▸ **Supplied passage**
--
Re: Using a higher rated DC transformer


"Tom Bruhns" <k7itm@xxxxxxx> wrote in message
news:1163021499.404178.230740@xxxxxxxxxxxxxxxxxxxxxxxxxxxxxxx

Mike Monett wrote:
"Tom Bruhns" <k7itm@xxxxxxx> wrote:

> Mike Monett wrote:

>> Interesting. The internal resistance decreases as the load
>> increases.

>> At 10 mA, it's (16 - 14) / 10e-3 = 200 ohms.

>> At 300 mA, it's (16 - 12) / 300e-3 = 13.33 ohms.

>> You made that up, didn't you:)

> Gee, that's just what I'd expect. The minimum dynamic resistance
> should be just a bit more than the transformer's secondary DC
> resistance, plus the primary's DC resistance transformed by the
> square of the turns ratio, plus any other resistances in there.
> But that's only at high load, where the diodes are on hard almost
> all the time.

> Of course, the diode's dynamic resistance is high when the current
> is low.

> Interestingly, though, even if the diode switched cleanly between
> zero resistance when forward biased and infinite resistance when
> reverse biased, the output dynamic resistance would vary with
> load. That's because the diodes, when off, disconnect the
> transformer from the load, and the average resistance is inversely
> proportional to the diode's conduction duty cycle. At light loads
> (assuming a capacitor that holds the voltage up), the diodes are
> off most of the time.
--
▸ **Exercise data**
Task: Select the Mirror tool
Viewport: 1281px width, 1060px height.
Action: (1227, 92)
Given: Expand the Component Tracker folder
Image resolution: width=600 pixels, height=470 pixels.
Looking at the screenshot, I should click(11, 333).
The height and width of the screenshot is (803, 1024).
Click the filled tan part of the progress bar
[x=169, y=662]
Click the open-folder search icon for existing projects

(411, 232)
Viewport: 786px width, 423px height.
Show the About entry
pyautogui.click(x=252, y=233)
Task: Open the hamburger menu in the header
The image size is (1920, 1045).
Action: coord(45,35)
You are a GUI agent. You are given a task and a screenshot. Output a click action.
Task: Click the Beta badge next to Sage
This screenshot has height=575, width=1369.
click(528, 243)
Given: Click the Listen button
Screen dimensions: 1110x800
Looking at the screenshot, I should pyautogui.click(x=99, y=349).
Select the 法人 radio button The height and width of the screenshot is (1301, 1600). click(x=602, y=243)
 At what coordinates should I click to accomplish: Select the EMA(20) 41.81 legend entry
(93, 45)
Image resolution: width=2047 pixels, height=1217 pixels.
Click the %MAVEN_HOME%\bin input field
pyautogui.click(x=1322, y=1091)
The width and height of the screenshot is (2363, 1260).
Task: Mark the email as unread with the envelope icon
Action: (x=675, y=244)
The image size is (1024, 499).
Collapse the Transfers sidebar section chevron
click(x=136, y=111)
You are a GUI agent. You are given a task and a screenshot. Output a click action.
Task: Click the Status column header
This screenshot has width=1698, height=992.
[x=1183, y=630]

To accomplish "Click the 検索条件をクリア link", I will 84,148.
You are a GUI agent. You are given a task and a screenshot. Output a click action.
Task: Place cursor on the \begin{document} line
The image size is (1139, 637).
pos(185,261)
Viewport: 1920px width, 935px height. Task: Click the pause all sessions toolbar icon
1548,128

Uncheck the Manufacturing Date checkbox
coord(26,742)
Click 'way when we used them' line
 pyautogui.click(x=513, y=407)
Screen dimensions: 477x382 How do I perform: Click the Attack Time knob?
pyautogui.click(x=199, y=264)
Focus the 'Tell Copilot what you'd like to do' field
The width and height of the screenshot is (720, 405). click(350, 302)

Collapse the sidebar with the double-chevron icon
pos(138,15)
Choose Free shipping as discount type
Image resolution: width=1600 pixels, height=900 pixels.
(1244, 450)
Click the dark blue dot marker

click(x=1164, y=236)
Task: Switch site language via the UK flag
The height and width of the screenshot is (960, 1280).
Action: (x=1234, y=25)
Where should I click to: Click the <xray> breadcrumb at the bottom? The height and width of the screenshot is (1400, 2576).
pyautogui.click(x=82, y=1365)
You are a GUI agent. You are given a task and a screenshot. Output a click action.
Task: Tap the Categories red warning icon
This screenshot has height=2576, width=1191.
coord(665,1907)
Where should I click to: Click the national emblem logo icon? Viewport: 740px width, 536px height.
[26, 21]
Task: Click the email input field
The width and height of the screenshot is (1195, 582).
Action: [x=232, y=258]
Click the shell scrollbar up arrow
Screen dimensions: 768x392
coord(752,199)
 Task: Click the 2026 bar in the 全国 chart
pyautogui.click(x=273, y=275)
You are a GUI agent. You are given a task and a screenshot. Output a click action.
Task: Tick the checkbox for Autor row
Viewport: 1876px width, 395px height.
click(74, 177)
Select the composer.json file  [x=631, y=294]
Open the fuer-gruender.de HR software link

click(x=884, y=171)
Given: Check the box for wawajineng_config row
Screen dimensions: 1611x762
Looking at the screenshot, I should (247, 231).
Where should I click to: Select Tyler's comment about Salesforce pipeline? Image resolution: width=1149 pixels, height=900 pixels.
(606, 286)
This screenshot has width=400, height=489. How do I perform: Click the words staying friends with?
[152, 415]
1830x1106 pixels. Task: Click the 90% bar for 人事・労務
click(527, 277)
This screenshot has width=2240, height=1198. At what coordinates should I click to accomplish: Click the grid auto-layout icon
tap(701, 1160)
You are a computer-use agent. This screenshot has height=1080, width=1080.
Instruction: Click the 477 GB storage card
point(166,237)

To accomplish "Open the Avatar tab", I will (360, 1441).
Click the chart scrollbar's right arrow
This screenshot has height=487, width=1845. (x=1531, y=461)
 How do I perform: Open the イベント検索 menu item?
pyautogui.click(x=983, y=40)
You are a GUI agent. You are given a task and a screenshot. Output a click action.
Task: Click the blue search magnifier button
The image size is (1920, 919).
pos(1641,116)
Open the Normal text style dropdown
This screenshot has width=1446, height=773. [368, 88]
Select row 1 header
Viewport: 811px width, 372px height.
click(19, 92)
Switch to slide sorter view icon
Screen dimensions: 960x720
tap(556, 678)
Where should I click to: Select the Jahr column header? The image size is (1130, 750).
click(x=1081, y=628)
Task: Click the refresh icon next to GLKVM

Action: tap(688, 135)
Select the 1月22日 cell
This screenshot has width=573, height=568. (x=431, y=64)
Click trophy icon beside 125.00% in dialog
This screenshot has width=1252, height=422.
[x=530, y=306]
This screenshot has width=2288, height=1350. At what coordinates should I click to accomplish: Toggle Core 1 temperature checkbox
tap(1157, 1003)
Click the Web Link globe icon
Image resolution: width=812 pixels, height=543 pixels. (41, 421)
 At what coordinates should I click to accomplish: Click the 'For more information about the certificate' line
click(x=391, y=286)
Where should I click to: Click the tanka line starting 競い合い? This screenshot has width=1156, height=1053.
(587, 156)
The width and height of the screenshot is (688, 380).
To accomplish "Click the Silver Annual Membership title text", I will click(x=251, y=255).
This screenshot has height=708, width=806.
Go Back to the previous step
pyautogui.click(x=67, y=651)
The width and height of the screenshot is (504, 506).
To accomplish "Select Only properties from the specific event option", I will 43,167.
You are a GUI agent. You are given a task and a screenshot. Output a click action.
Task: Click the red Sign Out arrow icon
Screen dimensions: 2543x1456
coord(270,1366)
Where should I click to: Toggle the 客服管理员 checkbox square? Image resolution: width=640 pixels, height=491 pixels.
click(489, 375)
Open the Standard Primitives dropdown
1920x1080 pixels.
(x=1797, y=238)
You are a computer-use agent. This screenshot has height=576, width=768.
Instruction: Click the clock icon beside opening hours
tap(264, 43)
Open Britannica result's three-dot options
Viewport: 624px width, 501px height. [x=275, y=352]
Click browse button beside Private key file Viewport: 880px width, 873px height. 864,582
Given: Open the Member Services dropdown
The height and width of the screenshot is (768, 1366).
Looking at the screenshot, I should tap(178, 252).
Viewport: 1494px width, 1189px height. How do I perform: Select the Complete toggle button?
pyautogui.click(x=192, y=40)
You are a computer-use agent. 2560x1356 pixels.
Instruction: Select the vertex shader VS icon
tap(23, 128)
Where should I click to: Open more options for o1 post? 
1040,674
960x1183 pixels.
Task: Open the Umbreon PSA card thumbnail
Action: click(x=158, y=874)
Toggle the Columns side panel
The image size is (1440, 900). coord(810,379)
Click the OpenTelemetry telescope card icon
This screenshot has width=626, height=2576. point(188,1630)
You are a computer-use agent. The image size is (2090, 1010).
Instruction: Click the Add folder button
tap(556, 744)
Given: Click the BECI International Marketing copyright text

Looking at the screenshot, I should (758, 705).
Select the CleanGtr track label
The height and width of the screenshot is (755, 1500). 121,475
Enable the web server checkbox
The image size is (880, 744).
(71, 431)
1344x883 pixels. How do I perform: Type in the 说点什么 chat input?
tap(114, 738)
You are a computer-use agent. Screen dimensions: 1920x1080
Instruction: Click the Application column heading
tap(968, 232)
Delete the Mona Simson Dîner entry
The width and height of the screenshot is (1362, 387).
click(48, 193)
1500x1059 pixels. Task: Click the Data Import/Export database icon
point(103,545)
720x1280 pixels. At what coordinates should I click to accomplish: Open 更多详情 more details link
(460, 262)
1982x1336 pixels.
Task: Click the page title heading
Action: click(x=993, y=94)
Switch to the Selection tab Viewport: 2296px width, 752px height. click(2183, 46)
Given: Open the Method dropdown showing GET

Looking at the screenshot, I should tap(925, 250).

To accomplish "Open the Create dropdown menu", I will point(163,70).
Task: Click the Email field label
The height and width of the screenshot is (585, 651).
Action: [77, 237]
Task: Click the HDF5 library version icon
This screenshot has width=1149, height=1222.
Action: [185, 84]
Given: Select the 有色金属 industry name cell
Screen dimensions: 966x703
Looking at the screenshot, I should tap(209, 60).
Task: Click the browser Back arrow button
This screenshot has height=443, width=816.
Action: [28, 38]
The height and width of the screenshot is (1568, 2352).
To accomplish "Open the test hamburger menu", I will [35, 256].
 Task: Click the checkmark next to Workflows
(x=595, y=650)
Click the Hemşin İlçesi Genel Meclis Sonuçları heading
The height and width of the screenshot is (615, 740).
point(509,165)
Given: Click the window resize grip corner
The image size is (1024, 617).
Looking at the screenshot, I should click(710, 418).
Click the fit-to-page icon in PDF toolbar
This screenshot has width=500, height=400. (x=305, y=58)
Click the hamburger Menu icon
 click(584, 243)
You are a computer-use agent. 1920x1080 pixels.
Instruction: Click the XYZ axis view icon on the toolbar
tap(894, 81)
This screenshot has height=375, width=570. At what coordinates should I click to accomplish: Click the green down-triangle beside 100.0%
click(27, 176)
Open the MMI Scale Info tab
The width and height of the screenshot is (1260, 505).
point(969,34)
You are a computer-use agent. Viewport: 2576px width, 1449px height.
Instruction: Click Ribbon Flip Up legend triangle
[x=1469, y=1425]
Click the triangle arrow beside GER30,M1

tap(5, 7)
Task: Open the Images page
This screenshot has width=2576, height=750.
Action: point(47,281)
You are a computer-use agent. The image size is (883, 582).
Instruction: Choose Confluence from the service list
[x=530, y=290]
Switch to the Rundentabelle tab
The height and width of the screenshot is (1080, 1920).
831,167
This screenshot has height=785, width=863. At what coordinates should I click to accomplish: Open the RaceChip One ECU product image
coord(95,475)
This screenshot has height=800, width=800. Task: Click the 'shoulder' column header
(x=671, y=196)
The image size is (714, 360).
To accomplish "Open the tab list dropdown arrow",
--
▸ **Problems and tasks**
1 > According to the transformer thread, what resistances add up to the minimum dynamic resistance?
2 > Retype the stretch of the listing from the line containing "Viewport: 1494px width, 1189px" through the line containing "tap(23, 128)".
The transformer thread and the listing come from unrelated sources.

▸ **The replies**
1 >
The transformer's secondary DC resistance
The primary's DC resistance transformed by the square of the turns ratio
Any other resistances in there

2 >
Viewport: 1494px width, 1189px height. How do I perform: Select the Complete toggle button?
pyautogui.click(x=192, y=40)
You are a computer-use agent. 2560x1356 pixels.
Instruction: Select the vertex shader VS icon
tap(23, 128)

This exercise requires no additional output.